JOURNAL ARTICLE

Posttraumatic stress symptoms in OIF/OEF service members with blast-related and non-blast-related mild TBI

Jan E Kennedy, Felix O Leal, Jeffrey D Lewis, Maren A Cullen, Ricardo R Amador
NeuroRehabilitation 2010, 26 (3): 223-31
20448312

PURPOSE: To examine the proportion and severity of stress-related symptoms in U.S. service members with mild traumatic brain injuries (mTBI) received during deployment to Operation Iraqi Freedom (OIF) or Operation Enduring Freedom (OEF). Stress-related symptoms reported by service members with mTBI from explosive munitions are compared to symptoms reported by those with mTBI received from other mechanisms (i.e. falls, motor vehicle accidents).

METHODS: Posttraumatic stress, as measured by scores on the Posttraumatic Stress Disorder Checklist (PCL-C), for a sample of 586 OIF/OEF service members with blast-related mTBI was compared to a sample of 138 OIF/OEF service members with non-blast mTBI selected from retrospective review of research records.

# SUPPLIED ENTRIES:
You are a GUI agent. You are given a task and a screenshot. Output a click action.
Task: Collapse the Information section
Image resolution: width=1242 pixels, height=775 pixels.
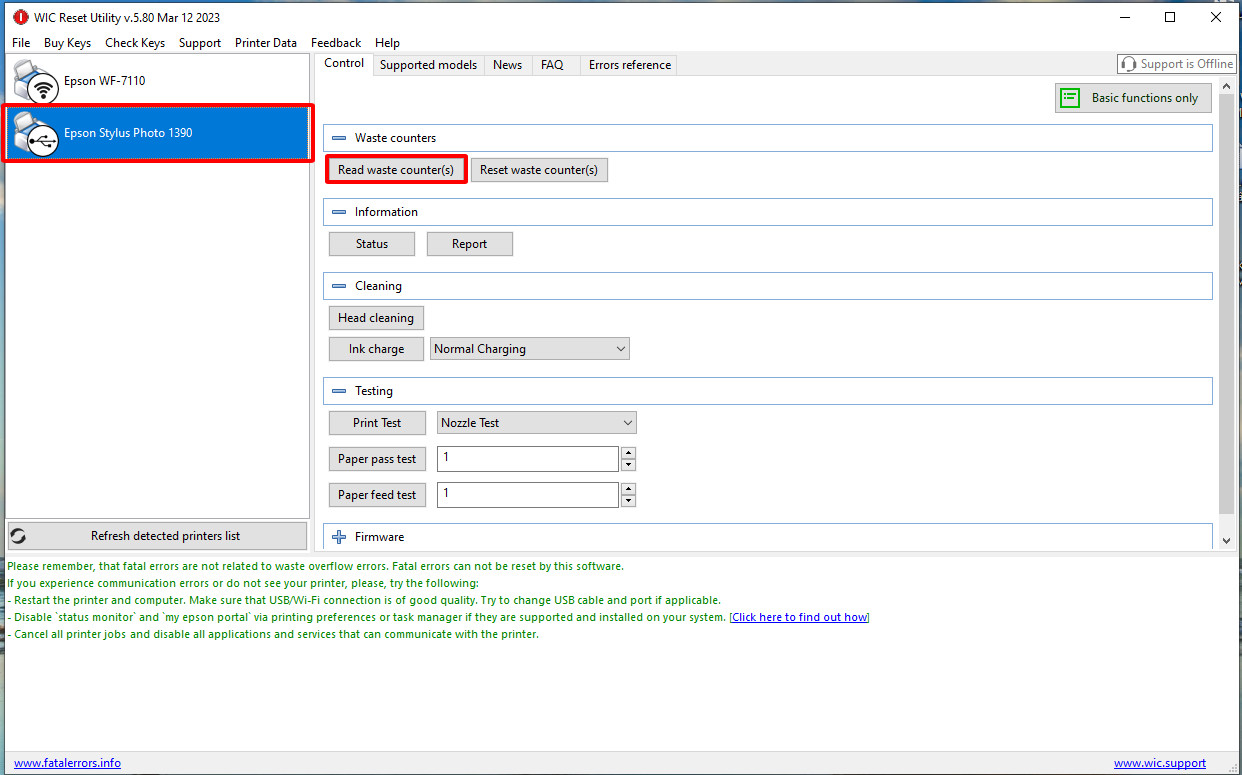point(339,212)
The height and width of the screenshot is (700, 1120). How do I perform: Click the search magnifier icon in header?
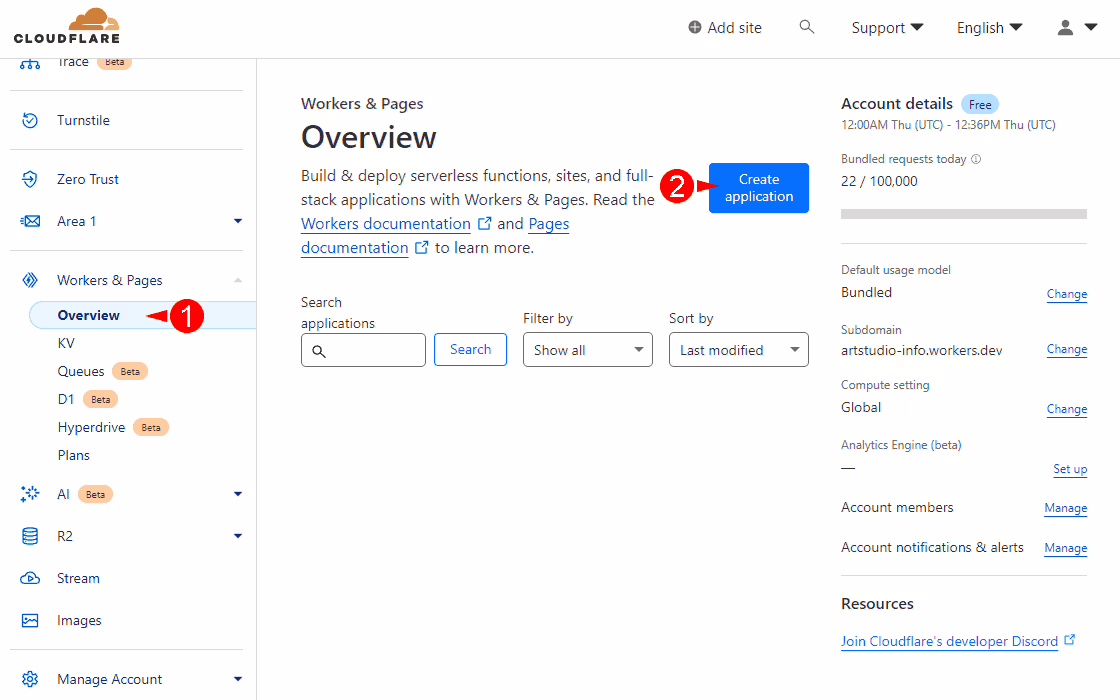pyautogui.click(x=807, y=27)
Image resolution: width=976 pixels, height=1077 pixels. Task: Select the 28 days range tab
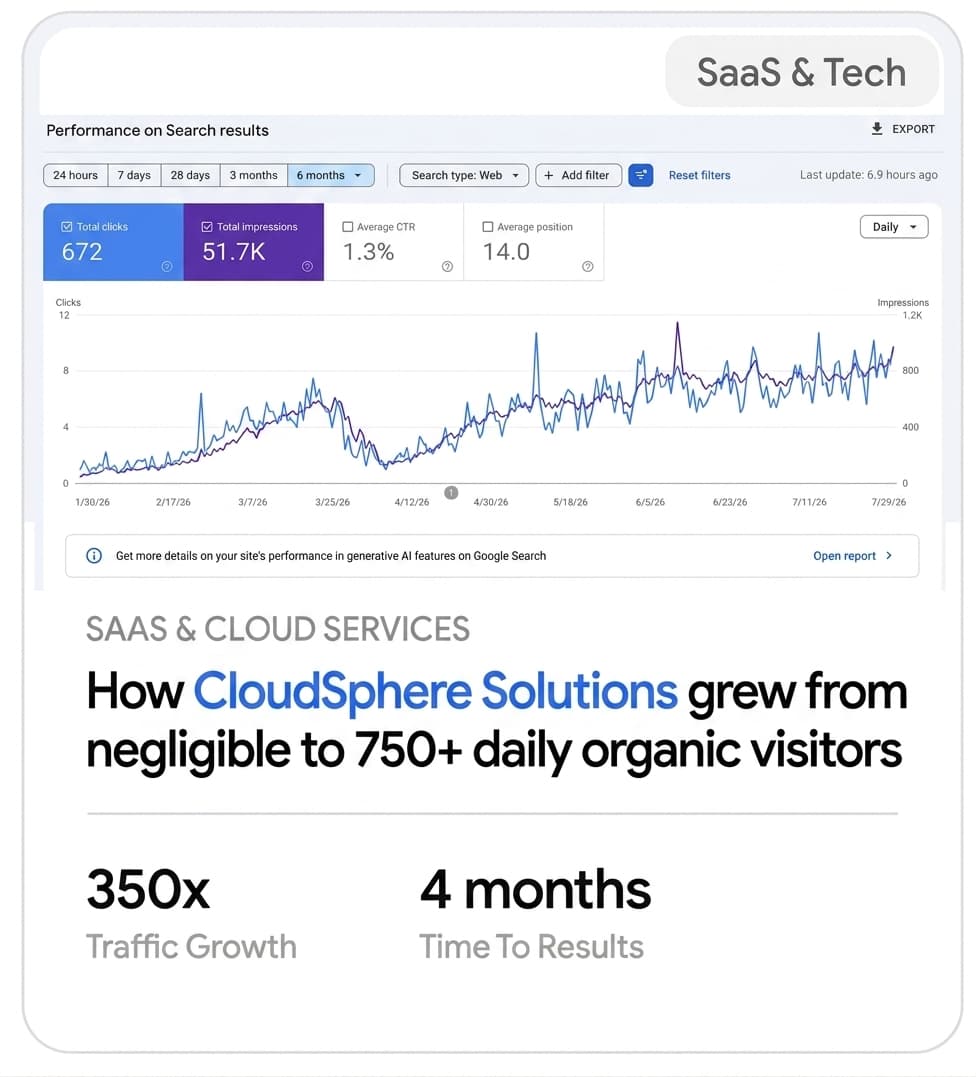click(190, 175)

--

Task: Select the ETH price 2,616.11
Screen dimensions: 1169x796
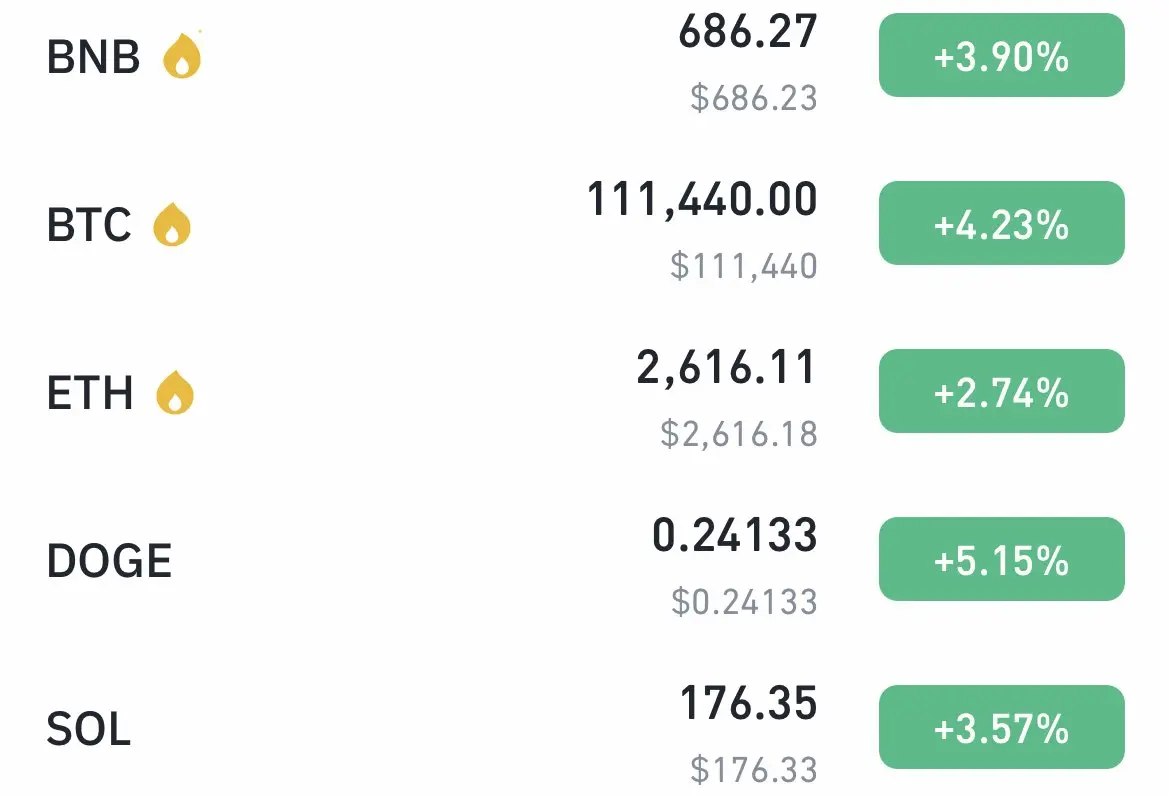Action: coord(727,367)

==

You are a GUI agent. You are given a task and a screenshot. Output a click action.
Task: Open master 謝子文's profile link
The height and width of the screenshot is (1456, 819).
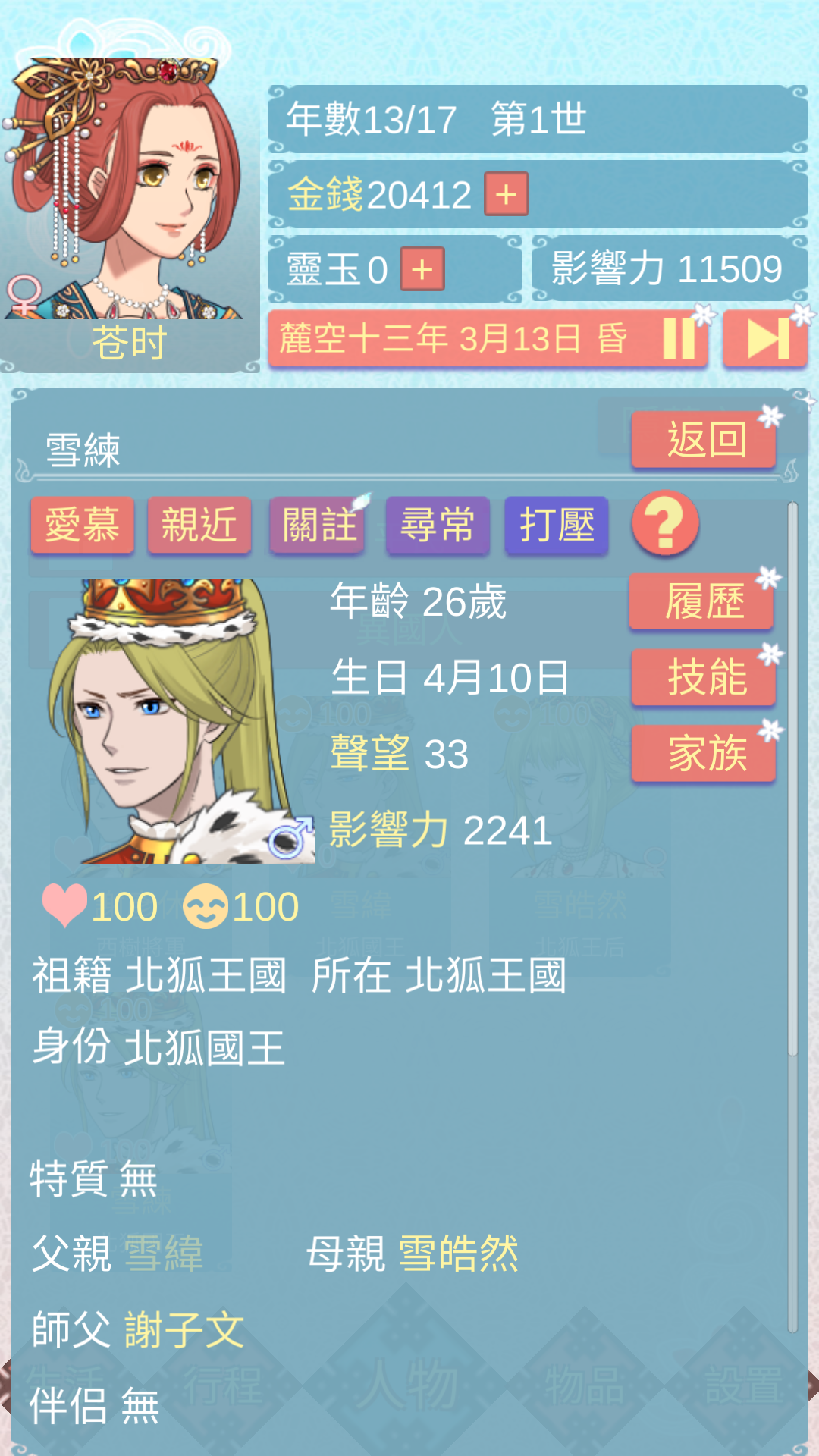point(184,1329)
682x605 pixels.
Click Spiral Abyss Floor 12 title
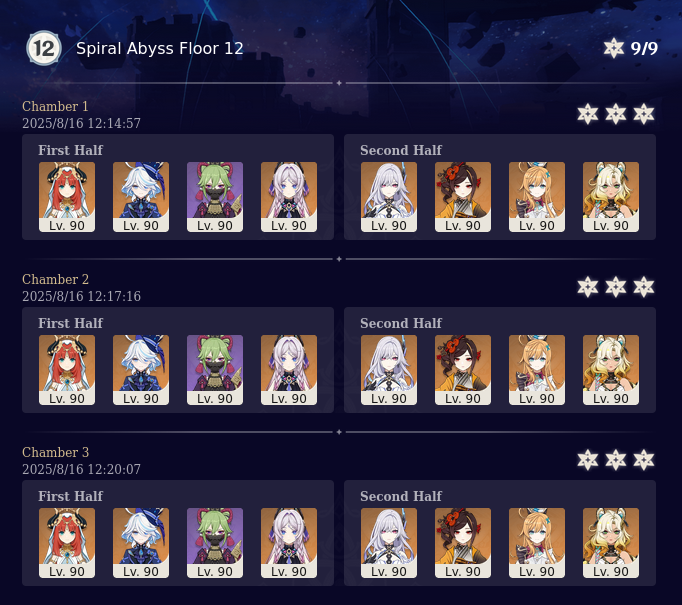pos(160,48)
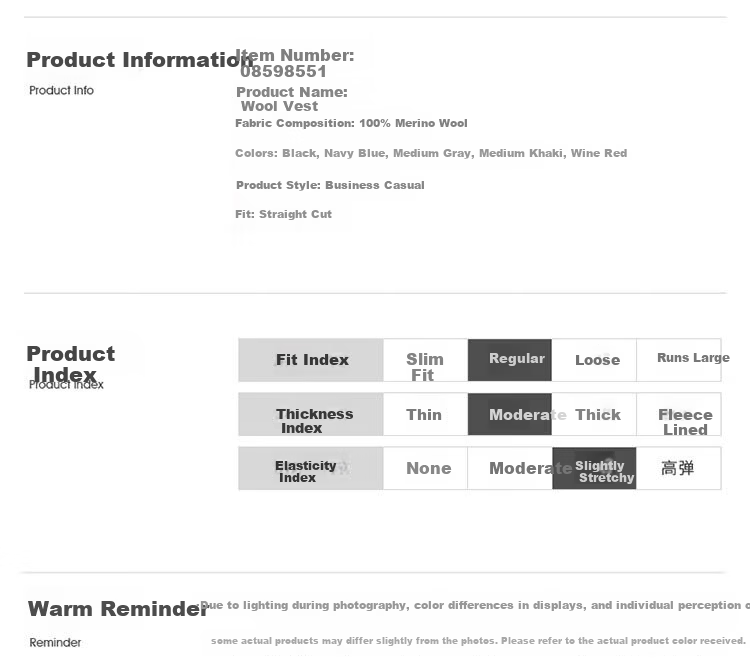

# PARTS OF THE EXERCISE:
a) According to the abstract, how many OIF/OEF service members with non-blast mTBI were in the comparison sample?
b) Rewrite the abstract's text that begins at the words "Jan E Kennedy, Felix" and stops after "of research records.", changing "explosive munitions" to "explosive devices".
The data plays no part in this exercise.

# TASK-BY-TASK ANSWERS:
a) 138

b)
Jan E Kennedy, Felix O Leal, Jeffrey D Lewis, Maren A Cullen, Ricardo R Amador
NeuroRehabilitation 2010, 26 (3): 223-31
20448312

PURPOSE: To examine the proportion and severity of stress-related symptoms in U.S. service members with mild traumatic brain injuries (mTBI) received during deployment to Operation Iraqi Freedom (OIF) or Operation Enduring Freedom (OEF). Stress-related symptoms reported by service members with mTBI from explosive devices are compared to symptoms reported by those with mTBI received from other mechanisms (i.e. falls, motor vehicle accidents).

METHODS: Posttraumatic stress, as measured by scores on the Posttraumatic Stress Disorder Checklist (PCL-C), for a sample of 586 OIF/OEF service members with blast-related mTBI was compared to a sample of 138 OIF/OEF service members with non-blast mTBI selected from retrospective review of research records.